Dataset entries
━━━━━━━━━━━━━━━━━━━━
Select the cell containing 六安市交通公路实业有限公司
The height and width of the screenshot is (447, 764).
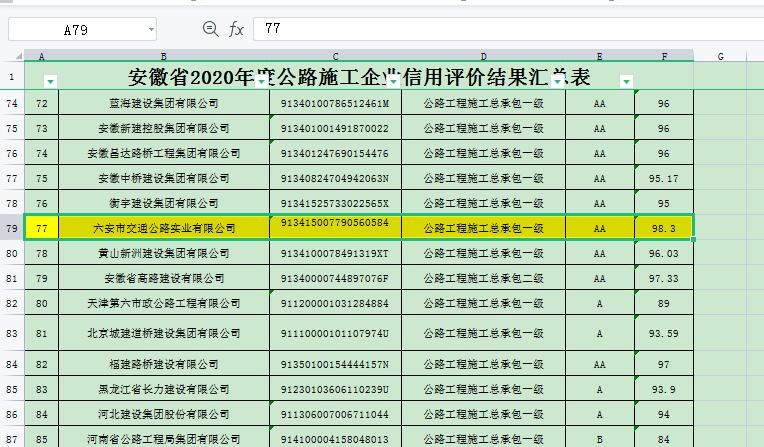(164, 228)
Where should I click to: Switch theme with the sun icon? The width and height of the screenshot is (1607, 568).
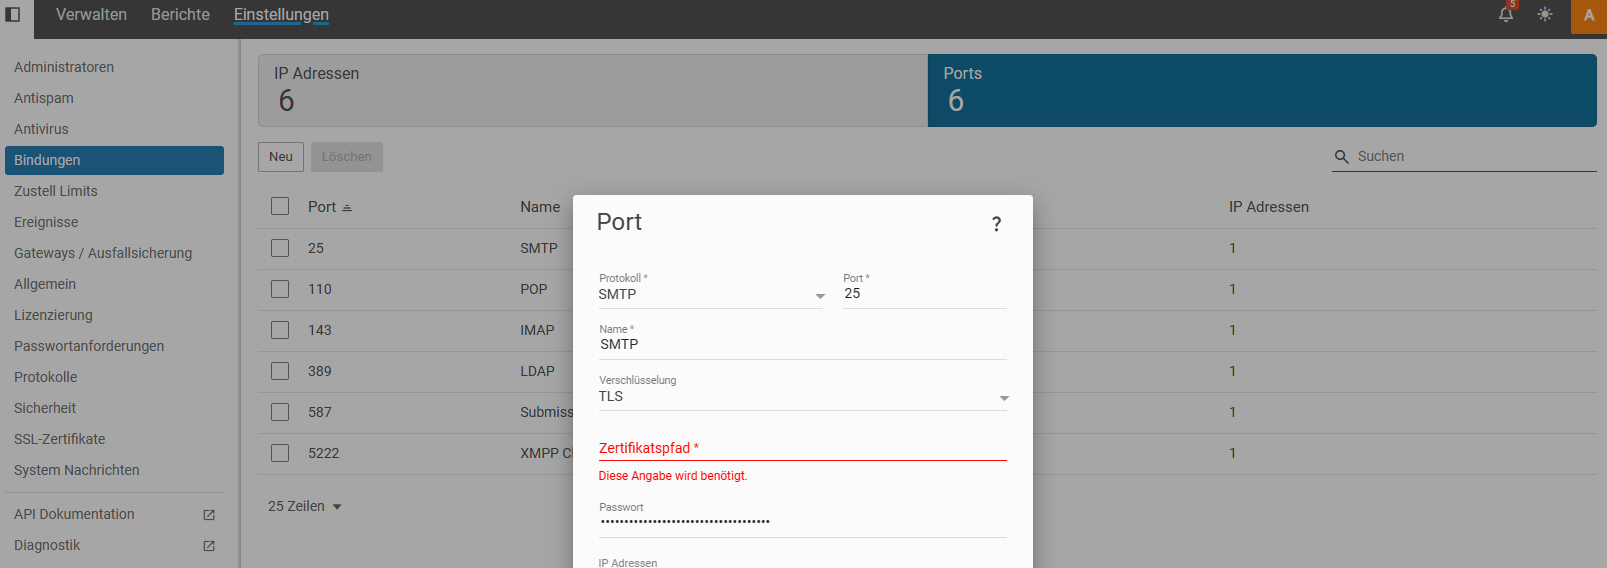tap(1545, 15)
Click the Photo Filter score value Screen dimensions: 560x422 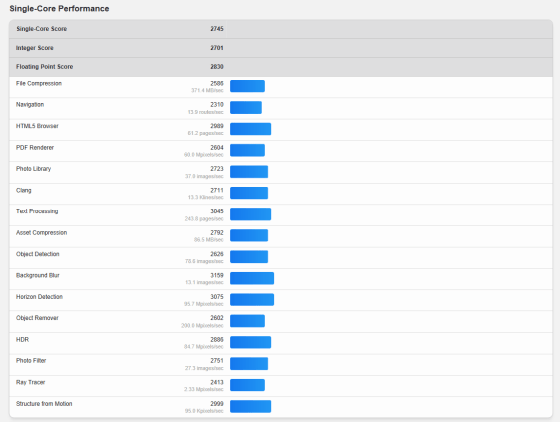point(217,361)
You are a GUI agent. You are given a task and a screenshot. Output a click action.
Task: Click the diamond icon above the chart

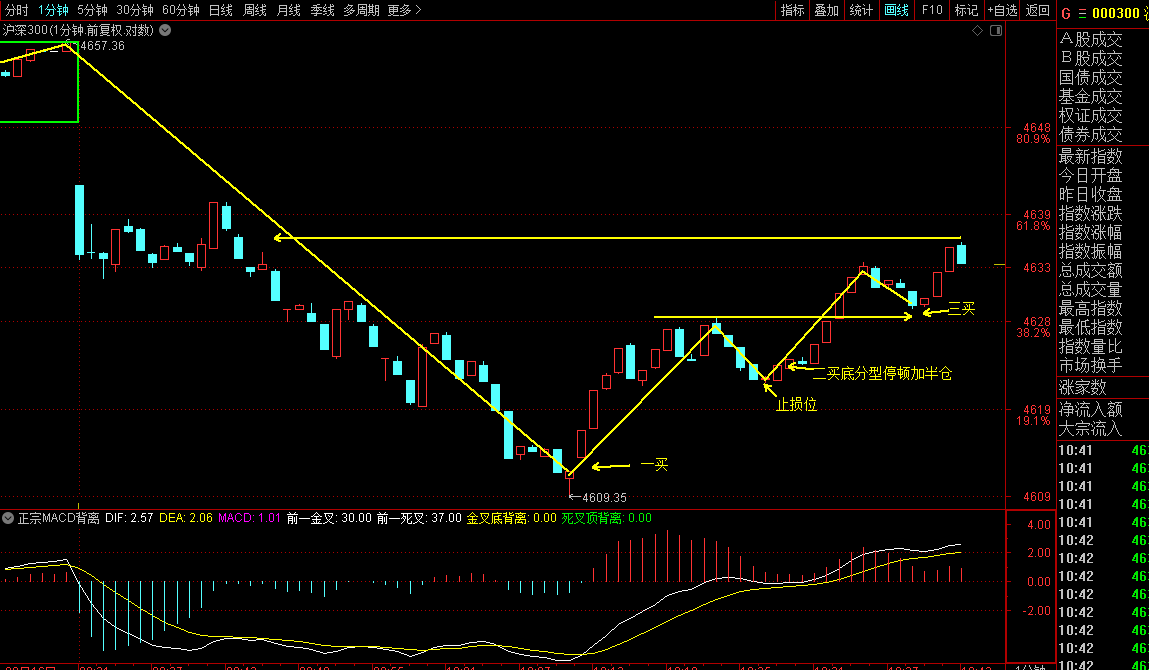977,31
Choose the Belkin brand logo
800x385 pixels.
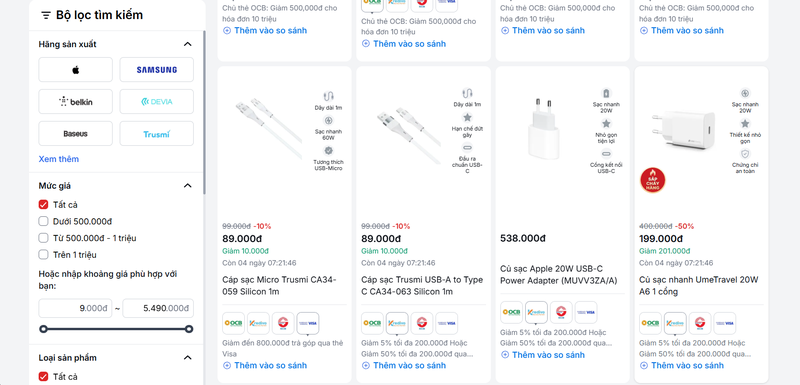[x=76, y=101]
━━━━━━━━━━━━━━━━━━━━
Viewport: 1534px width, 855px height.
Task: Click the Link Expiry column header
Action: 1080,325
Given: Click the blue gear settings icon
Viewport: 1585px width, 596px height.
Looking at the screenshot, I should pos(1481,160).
━━━━━━━━━━━━━━━━━━━━
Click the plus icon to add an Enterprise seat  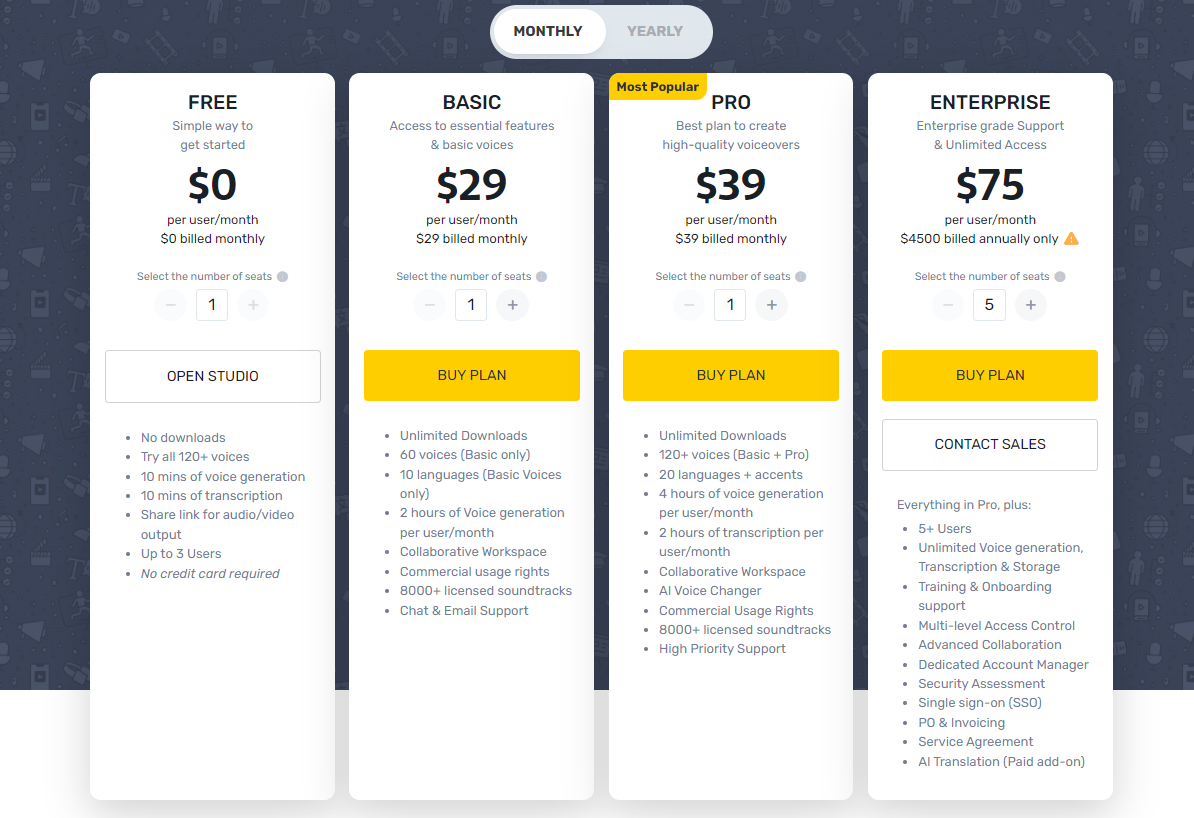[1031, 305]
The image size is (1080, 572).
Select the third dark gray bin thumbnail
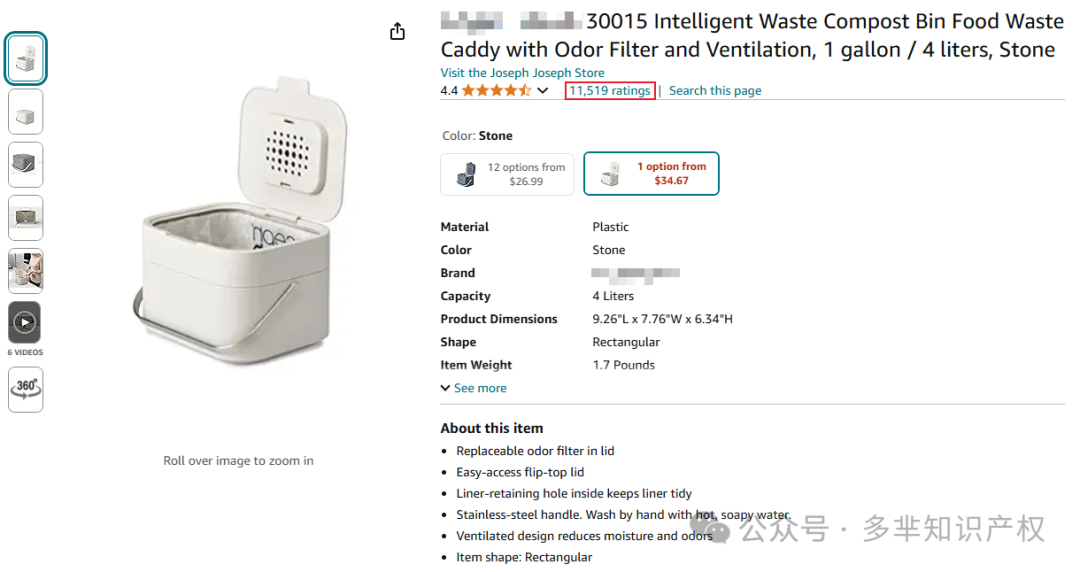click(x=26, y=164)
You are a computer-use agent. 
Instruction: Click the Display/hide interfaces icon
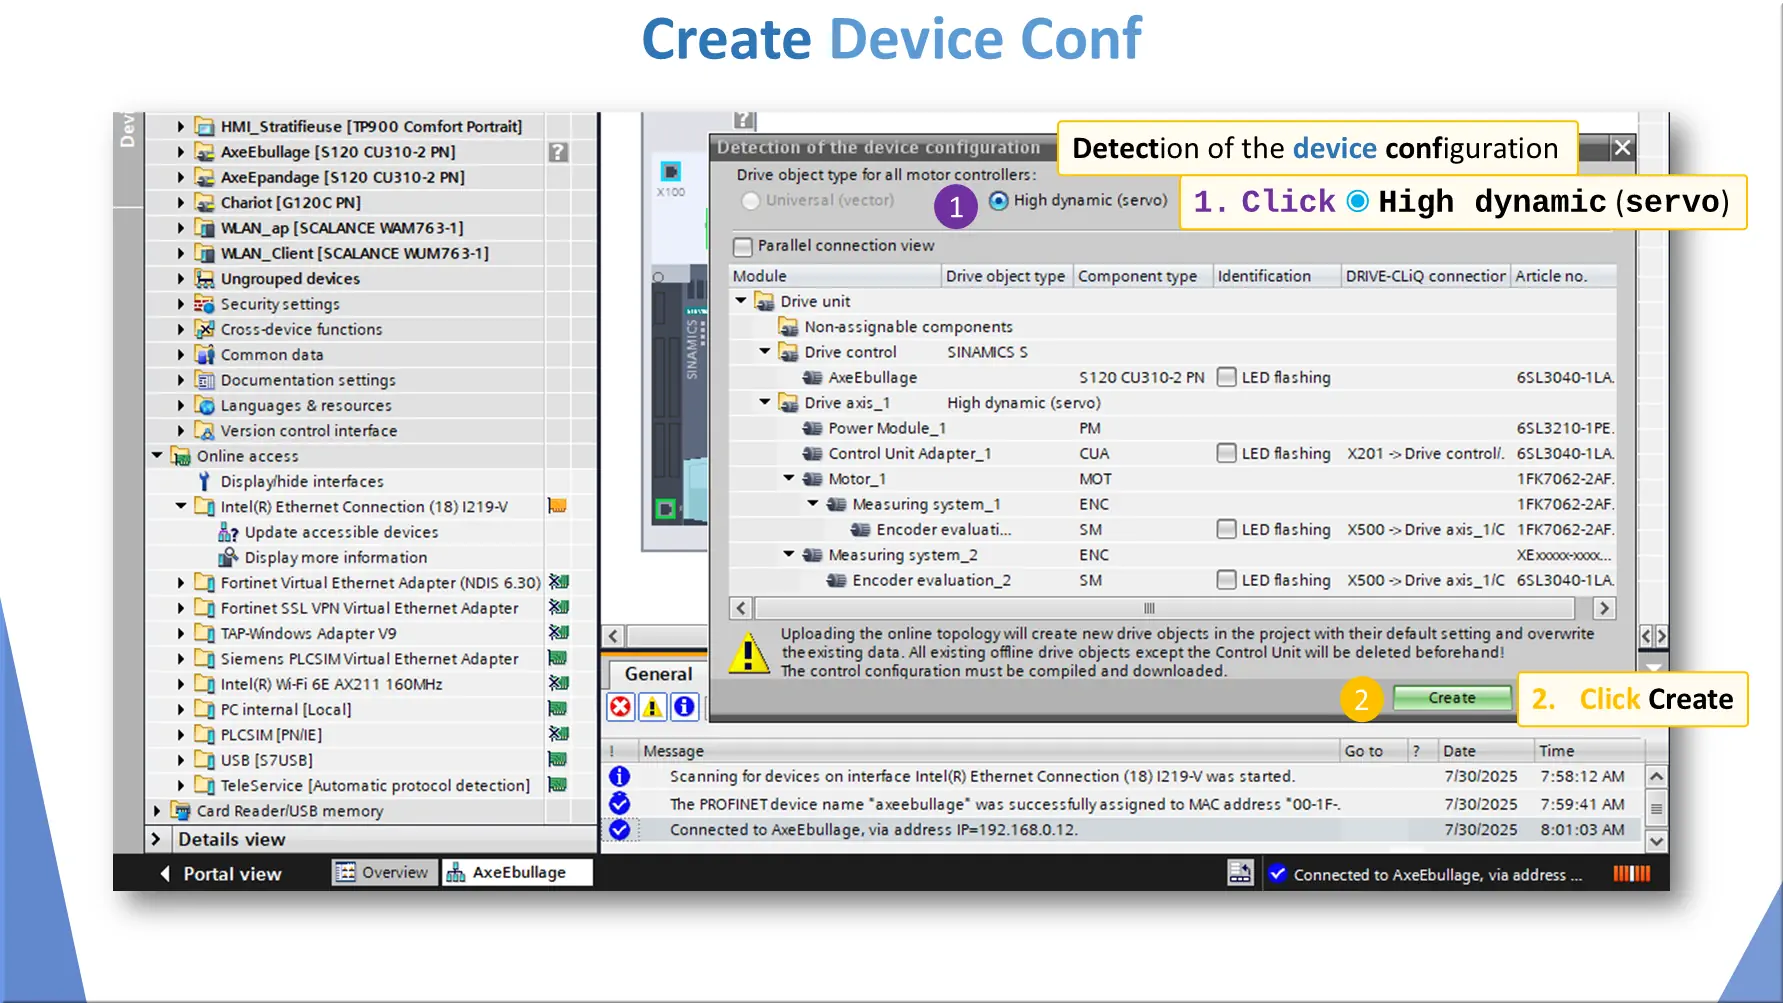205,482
━━━━━━━━━━━━━━━━━━━━
• [What is expected] Where does the word "agent" appear in the records above? Return every line that holds it.

• [Output of the exercise]
You are a GUI agent. You are given a task and a screenshot. Output a click action.
You are a computer-use agent. 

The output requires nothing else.